-- Start of Source passage --
Mark Zuckerberg wants us to be addicted to Facebook. That’s why we’re checking it ten times a day. There was a study that showed that if you combine the number of people on the networks and the amount of time we’re spending, people are spending 50 minutes a day on Facebook. We’re only spending 38 minutes a day socializing face to face. We’re actually socializing more on Facebook now. If you think about that, it kinda make sense because to socialize face to face, you may have to drive somewhere, you don’t get to hang out with just the people you wanna talk to, you have to hang out with the few other people you don’t. It’s different, it’s more efficient to hang out online. You’re gonna see only the stuff you like from only the people you like the most. That’s what they’ve created and they’re definitely economically rewarding advertisers for doing the same thing for their customers.
But then you get this filter bubble effect where you only see kinda one side of the story like with elections or whatever, what’s your take on this whole filter bubble?
-- End of Source passage --
-- Start of Data shown --
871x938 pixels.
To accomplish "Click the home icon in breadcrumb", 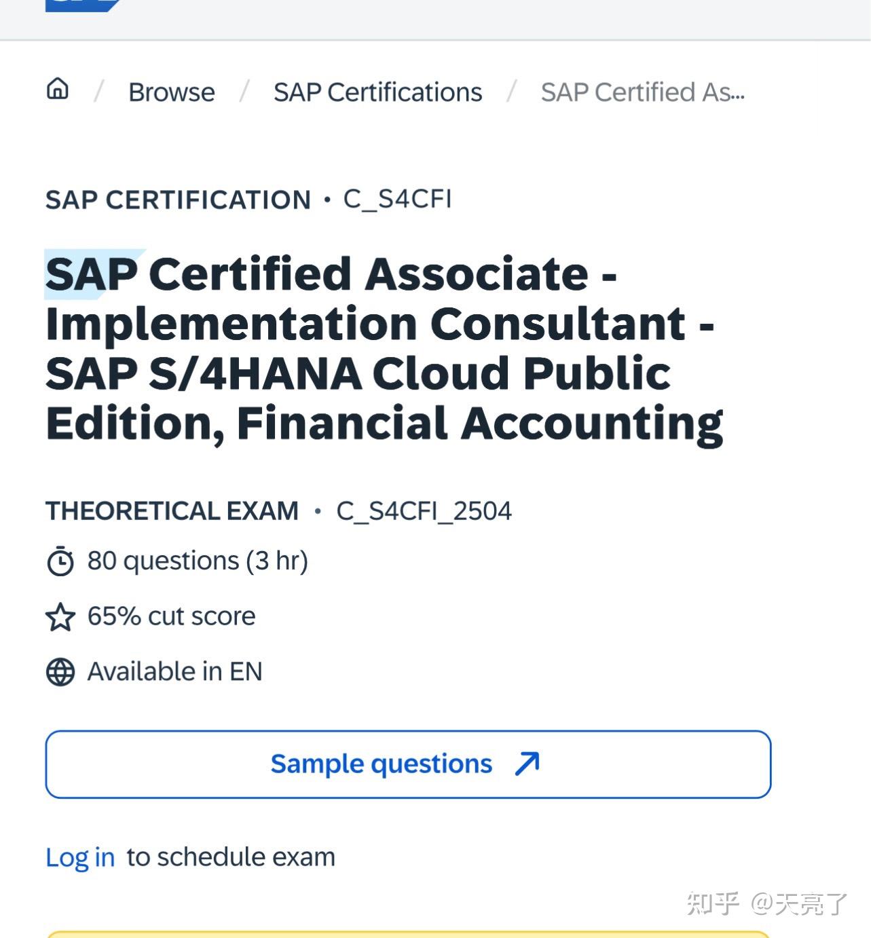I will pyautogui.click(x=58, y=89).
-- End of Data shown --
- [Exercise tasks]
(1) Reproduce word for word the part of the Facebook passage starting with "Mark Zuckerberg wants" and going on through "for their customers.".
(2) How many minutes a day does the Facebook passage say people spend socializing face to face?
(3) According to the Facebook passage, why is hanging out online more efficient than socializing face to face? Answer in one to three sentences.
The material comes from a source separate from the Facebook passage.

- [Task answers]
(1)
Mark Zuckerberg wants us to be addicted to Facebook. That’s why we’re checking it ten times a day. There was a study that showed that if you combine the number of people on the networks and the amount of time we’re spending, people are spending 50 minutes a day on Facebook. We’re only spending 38 minutes a day socializing face to face. We’re actually socializing more on Facebook now. If you think about that, it kinda make sense because to socialize face to face, you may have to drive somewhere, you don’t get to hang out with just the people you wanna talk to, you have to hang out with the few other people you don’t. It’s different, it’s more efficient to hang out online. You’re gonna see only the stuff you like from only the people you like the most. That’s what they’ve created and they’re definitely economically rewarding advertisers for doing the same thing for their customers.

(2) 38 minutes a day.

(3) Face to face, you may have to drive somewhere, and you also have to spend time with a few people you don't want to talk to. Online, you see only the stuff you like from the people you like the most.